▶ DOCUMENT TEXT:
During his time as CEO of Blue Cross Blue Shield of Massachusetts, Andrew and his colleagues have led the way in making population-based contracts a norm in Massachusetts through its now widely imitated Alternative Quality Contract, the AQC,1 in 2009. Even though this and other innovations have helped reduce the Massachusetts uninsured rate down to a low of about 3%,2 and it’s also helped bend the rise in health care costs, Andrew, I’m sure, feels that we’re still far from an ideal place.
At this point in health care history, and also a transition pending in his own career, I wanted to ask Andrew for his thoughts on what needs to be done and how we can go about it. First, Andrew let me get your high-level take about how things are going in our state of Massachusetts. What’s going well? Where do we have to get better?
Andrew Dreyfus:
Sure, Tom. Thanks for inviting me to be part of this conversation. First, obviously my thoughts turn to Covid-19, which is still top of mind. The last 2 years have been incredibly challenging for our health care systems — our clinicians are stretched, staffing is a challenge everywhere — but we fared relatively well as a state compared to many other parts of the country. One of the reasons is that our health care system has, for many years, worked on a high level of collaboration, communication, commitment.

▶ RAW DATA:
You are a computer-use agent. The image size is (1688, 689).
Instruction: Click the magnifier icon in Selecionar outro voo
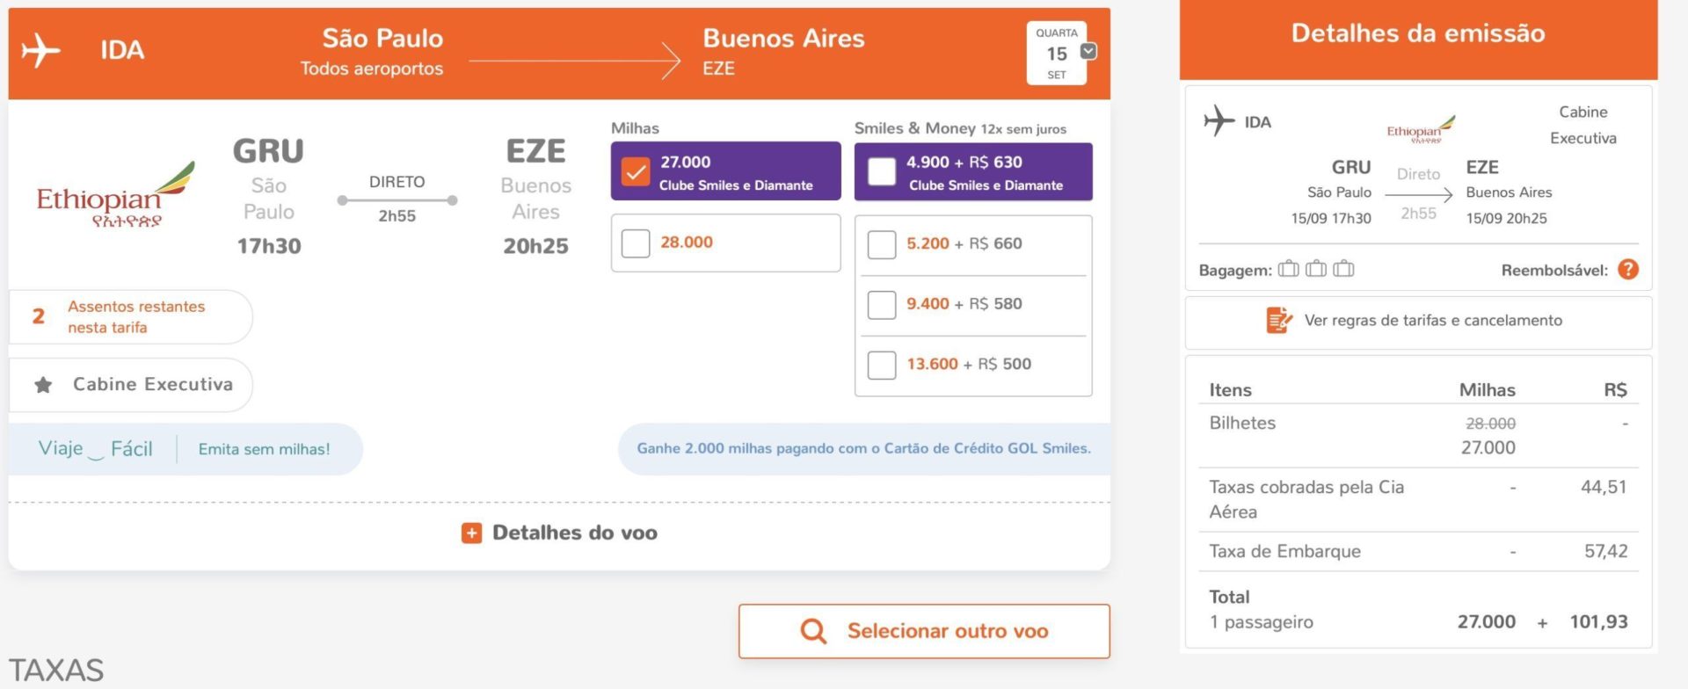[813, 631]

▶ PROBLEM 1: In the conversation about Massachusetts health care, name the three things Andrew Dreyfus says the state's health care system has worked on at a high level for many years.
▶ PROBLEM 2: Carry the conversation about Massachusetts health care forward from its last sentence.

▶ EXPECTED ANSWER 1: collaboration, communication, commitment

▶ EXPECTED ANSWER 2:
We’re still largely a not-for-profit health care community here and we have a lot of shared history working together on the coverage and payment reform you mentioned before, among other challenges. Having said that, I’m concerned about affordability today. We’ve always been an expensive state on a relative basis, but for the last decade we’ve held the growth in costs below the national average and close to overall inflation.3 That’s no longer the case, and we’re increasingly concerned about that.
Lee:
The AQC is 12 years old. It was started with an idealistic vision — no surprise, knowing you and your team. The goal was to improve quality while also controlling costs at the same time. That’s the way the financial incentives were structured. How would you say it’s going at this point?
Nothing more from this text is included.